Эмэ по-прежнему недвижно сидела перед зеркалом, уставясь на свое отражение, и казалось, две сонные женщины невидящими глазами глядят друг на друга.
Медленно натянув блузу, она встала и вышла из комнаты, смотря перед собой все тем же странно оцепенелым взглядом, как бы следя за призраком, невидимым для других, и двигалась она, как заводная кукла, словно в ее омертвевшем теле навсегда уснула душа.
Луиза последовала за ней, и они вышли в темный манеж, где вверху на трапециях их уже дожидался Фриц.
Казалось, Эмэ никогда еще не работала так четко: с безукоризненностью машины ловила она трапецию, отталкивалась, летела...
Она теперь снова работала в паре с Фрицем, и ее спокойствие передалось ему: будто железные колесики одной шестерни, сцеплялись они в воздухе, расцеплялись и снова сцеплялись.
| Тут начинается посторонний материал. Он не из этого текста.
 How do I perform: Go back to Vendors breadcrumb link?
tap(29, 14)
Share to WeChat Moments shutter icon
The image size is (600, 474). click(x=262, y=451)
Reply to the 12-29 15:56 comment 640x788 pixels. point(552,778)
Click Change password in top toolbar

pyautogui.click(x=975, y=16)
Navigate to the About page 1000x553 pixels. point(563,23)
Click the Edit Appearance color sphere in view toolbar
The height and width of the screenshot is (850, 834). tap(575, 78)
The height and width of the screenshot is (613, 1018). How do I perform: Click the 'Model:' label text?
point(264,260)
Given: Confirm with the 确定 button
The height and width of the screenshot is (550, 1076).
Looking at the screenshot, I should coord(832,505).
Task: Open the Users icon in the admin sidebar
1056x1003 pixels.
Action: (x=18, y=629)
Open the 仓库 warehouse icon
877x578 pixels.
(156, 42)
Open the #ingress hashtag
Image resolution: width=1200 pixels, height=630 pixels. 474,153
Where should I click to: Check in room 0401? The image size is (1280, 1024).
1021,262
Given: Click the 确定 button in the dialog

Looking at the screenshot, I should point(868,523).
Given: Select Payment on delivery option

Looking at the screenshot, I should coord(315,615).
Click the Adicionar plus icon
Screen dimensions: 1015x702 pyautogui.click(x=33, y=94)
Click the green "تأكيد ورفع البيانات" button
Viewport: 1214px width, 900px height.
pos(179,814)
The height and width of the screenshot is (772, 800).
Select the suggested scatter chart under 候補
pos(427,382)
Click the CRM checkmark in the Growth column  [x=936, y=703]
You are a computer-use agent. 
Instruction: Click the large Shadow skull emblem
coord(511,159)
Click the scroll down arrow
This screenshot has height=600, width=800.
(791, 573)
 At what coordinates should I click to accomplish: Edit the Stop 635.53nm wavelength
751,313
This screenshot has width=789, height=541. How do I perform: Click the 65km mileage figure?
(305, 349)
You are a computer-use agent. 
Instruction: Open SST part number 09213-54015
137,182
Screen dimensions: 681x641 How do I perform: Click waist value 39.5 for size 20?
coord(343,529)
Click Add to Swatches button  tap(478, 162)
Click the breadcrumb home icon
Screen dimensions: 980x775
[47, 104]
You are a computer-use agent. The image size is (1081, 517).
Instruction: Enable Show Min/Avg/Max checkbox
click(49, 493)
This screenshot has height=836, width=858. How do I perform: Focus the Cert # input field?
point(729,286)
А потом отдыхали на трапециях в разных концах манежа.
Во всем огромном пространстве цирка Эмэ видела только одно — только одно, и ничего больше,— его тело.
Это тело, полное жизни; вздымающаяся грудь; рот, жадно ловящий воздух; жилы, в которых бьется теплая кровь,— все это онемеет, застынет.
Онемеет и застынет навеки.
Мышцы, ходящие ходуном, руки, столько раз ловившие ее, шея — упругая нить его жизни,— все это онемеет, застынет.
Руки окоченеют; и мускулы станут как камень; и лоб — словно лед; гортань — затихнет; широкая грудь — замрет.
Руки, ноги, ладони — все будет мертвым.
Репетиция продолжалась. Снова они летали, снова встречались в воздухе.
Каждое прикосновение возбуждало ее: такой он горячий, а будет холодным, как лед; так вздрагивает его тело — и таким бездыханным станет.